Pathologic processes including: ischemia, traumatic brain injury (TBI), and subarachnoid hemorrhage (SAH) result in increases in FFAs in animal studies. This dissertation examines mechanisms of FFA efflux from ischemic rat cerebral cortex using a four-vessel occlusion model in conjunction with the cortical window technique and assesses FFA concentrations in human CSF in patients with various neurological diseases. Under non-ischemic conditions, topically applied phospholipase C (PLC) and phospholipase A₂ (PLA₂) result in increased FFA concentrations. During ischemia-reperfusion injury, Ca++-dependent PLA₂ resulted in significant attenuation of FFA efflux while inhibition of Ca++-independent PLA ₂, secretory PLA₂, and PLC did not. Under ischemic conditions, the Ca++-dependent PLA₂ appears to be activated by increases in intracellular Ca++ by influx of Ca+ -through membrane Na+/Ca++ exchanger (NCX), of mitochondrial NCX, and/or opening of the mitochondrial permeability transition pore, as evidenced by the ability of inhibitors of these processes to result in significant attenuation of ischemia-reperfusion evoked efflux. Maintenance of alkalotic pH via inhibition of the Na+/H + exchanger-1 isoform may also limit PLA₂ activation as evidenced by SM20220's ability to decrease ischemia-reperfusion evoked FFA efflux.; SAH, TBI, and ischemia result in significant increases in all FFAs during the first 48 hours following insult.
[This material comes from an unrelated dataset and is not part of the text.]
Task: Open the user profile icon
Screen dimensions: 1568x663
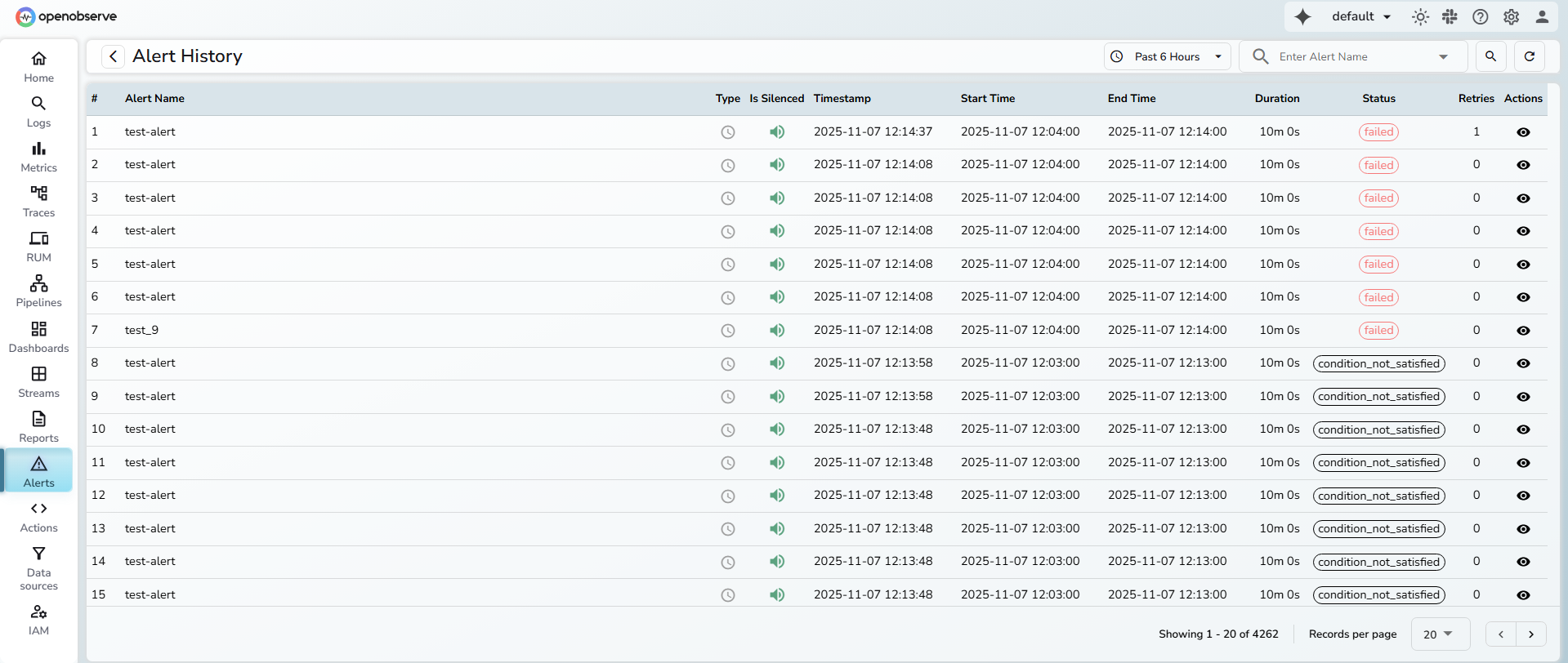Action: point(1542,17)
CSF from patients with SAH demonstrates a secondary increase in FFA efflux at 8 to 10 days which corresponds with clinical vasospasm, while samples obtained from TBI and stroke patients do not. Preliminary evidence suggests that FFAs may be predictive of vasospasm in SAH and outcome in stroke and TBI. FFA concentrations may provide diagnostic markers for patients with tumors as levels are increased in patients with gliomas/primary brain tumors, but not in patients with metastases and lymphoma. Concentrations increase in patients with dementia and schizophrenia, but not in multiple sclerosis and epilepsy. Taken together, this data suggests that FFA efflux under ischemic conditions is coupled to Ca++-dependent PLA₂ activation which may be attenuated by inhibition of intracellular Ca++ and maintenance of acidotic pH. This study is the first to document CSF concentrations of FFAs in patients with neurological diseases and provides evidence that changes in FFAs play a role in cerebral insults.